The Manila Economic and Cultural Office (MECO) on Saturday said it is confident the Philippines will not lose its visa-free entry privileges in Taiwan after a Taiwanese official said it could be extended annually.
Filipinos are currently eligible for the visa exemption program for a stay of up to 14 days, except those holding diplomatic or official/service passports until July 31.
Peiyung Hsu, a representative from the Taipei Economic and Cultural Office in the Philippines had said this could be extended “because people to people connectivity is so important.”
MECO chairperson Silvestre Bello III said Taiwan needs Filipinos not only for the tourism sector, but other business sectors as well.
“We were informed that there might be some policy changes pero hanggang ngayon wala pa naman and I am still confident yung ating visa-free privilege will not be discarded kasi kailangan nila ang mga Pilipino,” Bello told reporters in a briefing.
Bello, a former labor secretary, said he was not keen on requesting the duration of the visa-free stay there to be lengthened.
Taiwan is targeting to attract at least 200,000 Filipino tourists to Taiwan as well as 200,000 Taiwanese tourists to the Philippines.
Around 5,000 Filipinos may be needed for the manufacturing sector soon, said Bello.

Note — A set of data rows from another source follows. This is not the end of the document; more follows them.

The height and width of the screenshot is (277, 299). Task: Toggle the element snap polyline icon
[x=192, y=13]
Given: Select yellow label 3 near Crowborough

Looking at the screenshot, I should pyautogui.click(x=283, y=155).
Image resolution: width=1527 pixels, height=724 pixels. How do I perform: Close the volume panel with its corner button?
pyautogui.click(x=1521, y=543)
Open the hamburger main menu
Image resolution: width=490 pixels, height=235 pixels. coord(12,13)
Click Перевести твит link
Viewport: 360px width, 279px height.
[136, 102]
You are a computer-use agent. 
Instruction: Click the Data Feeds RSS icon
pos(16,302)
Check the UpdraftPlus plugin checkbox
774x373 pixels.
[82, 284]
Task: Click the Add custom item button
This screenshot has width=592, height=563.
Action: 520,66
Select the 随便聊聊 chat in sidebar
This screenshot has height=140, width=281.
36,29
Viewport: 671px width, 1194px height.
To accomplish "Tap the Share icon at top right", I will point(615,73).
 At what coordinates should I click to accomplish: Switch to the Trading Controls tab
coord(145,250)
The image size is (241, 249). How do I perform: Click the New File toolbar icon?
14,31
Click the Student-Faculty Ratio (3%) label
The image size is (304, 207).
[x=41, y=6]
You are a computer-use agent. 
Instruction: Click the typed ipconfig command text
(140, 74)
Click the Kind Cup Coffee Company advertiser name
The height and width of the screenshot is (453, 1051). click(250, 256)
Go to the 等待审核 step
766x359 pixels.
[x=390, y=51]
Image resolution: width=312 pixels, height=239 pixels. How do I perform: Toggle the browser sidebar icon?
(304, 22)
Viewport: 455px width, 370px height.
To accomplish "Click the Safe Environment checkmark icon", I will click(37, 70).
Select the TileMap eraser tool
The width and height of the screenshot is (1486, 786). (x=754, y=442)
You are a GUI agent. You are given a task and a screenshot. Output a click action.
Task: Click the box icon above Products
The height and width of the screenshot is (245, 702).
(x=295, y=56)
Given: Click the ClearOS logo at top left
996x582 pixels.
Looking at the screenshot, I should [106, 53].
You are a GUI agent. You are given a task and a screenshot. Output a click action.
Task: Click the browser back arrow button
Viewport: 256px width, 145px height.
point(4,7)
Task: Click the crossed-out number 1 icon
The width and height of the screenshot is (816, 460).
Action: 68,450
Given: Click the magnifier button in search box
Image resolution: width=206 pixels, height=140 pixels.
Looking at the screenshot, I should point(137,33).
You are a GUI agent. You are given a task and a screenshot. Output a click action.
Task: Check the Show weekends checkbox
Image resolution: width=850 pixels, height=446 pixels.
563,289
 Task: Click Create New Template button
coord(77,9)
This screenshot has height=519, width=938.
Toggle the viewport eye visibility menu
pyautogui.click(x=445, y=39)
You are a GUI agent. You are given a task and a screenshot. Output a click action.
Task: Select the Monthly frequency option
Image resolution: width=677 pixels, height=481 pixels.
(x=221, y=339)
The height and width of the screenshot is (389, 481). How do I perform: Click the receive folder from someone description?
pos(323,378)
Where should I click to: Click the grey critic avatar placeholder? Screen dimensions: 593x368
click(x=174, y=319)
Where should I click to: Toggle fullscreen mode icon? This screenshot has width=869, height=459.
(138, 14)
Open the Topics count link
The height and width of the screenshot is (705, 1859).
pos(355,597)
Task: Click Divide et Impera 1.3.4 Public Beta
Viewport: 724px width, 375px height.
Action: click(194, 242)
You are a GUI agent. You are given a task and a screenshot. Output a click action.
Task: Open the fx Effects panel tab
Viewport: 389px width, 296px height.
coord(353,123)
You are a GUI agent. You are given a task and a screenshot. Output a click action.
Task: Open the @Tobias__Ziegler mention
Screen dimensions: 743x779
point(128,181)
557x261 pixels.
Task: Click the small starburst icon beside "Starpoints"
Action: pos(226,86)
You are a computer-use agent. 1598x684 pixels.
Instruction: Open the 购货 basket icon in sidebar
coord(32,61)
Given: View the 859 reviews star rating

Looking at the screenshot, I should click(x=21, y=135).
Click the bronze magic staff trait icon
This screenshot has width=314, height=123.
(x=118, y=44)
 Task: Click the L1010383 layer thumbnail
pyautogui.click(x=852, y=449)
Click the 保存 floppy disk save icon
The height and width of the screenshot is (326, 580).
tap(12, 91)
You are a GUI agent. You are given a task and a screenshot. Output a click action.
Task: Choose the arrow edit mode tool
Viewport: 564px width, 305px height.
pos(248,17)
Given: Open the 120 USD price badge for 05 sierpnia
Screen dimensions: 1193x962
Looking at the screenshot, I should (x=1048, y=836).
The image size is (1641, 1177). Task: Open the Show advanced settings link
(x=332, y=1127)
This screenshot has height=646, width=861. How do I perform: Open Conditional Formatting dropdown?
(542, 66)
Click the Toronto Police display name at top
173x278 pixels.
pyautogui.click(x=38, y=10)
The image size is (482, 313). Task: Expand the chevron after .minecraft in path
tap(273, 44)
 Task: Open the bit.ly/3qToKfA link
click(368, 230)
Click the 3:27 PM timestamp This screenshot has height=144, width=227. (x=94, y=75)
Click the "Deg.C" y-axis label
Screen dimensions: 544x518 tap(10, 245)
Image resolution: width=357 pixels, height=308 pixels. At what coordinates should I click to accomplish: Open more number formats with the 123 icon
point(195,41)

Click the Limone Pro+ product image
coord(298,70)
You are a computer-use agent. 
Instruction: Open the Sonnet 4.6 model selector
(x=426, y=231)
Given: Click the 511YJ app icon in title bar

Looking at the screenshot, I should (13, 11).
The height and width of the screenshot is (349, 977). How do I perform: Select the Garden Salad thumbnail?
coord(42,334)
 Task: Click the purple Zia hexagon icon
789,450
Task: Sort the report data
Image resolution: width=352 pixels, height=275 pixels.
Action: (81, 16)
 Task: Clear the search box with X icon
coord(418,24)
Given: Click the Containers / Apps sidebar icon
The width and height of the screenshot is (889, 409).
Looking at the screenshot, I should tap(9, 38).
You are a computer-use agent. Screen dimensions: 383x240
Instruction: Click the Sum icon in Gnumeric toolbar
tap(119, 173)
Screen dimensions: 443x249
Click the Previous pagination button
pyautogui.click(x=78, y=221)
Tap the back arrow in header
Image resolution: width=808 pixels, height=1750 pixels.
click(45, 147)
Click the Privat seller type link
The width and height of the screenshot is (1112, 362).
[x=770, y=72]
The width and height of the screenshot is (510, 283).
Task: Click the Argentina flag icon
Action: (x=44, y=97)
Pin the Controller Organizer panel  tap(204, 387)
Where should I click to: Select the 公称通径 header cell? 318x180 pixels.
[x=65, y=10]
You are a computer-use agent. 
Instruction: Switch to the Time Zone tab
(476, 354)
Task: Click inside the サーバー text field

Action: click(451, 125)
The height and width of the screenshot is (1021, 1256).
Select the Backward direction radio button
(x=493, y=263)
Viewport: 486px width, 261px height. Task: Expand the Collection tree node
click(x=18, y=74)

Bello meanwhile said that the situation in Taiwan is normal and the safety of overseas Filipinos there has been assured by the Taiwanese government amid tensions with neighboring China.
Bello said that the Philippine government is looking after the welfare and well-being of Filipinos there, while noting that Taiwan is prepared to protect not only its citizens but foreigners as well in case of an emergency.
The National Police Agency of Taiwan has also made an assurance that Filipinos there would be secured and protected, he added.
“I met with the Director General together with the head of the Home Civilian Defense of Taiwan and they assured us that they will protect our countrymen,” the MECO official said.
Taiwan, he said, has 89,000 shelters that can accommodate more than the total population of the island. “That is how prepared Taiwan is and they really treasure our OFWs because they, according to them, are the best in their manufacturing industry,” Bello added.
It is estimated that up to 90% of the factories in Taiwan are serviced by Filipino workers.
Roughly 160,000 OFWs are in factories while the rest are highly skilled teachers, farmers, and workers in the hospitality industry.
Cross-strait tensions have worsened between China and Taiwan, a self-governing island that Beijing claims as a province.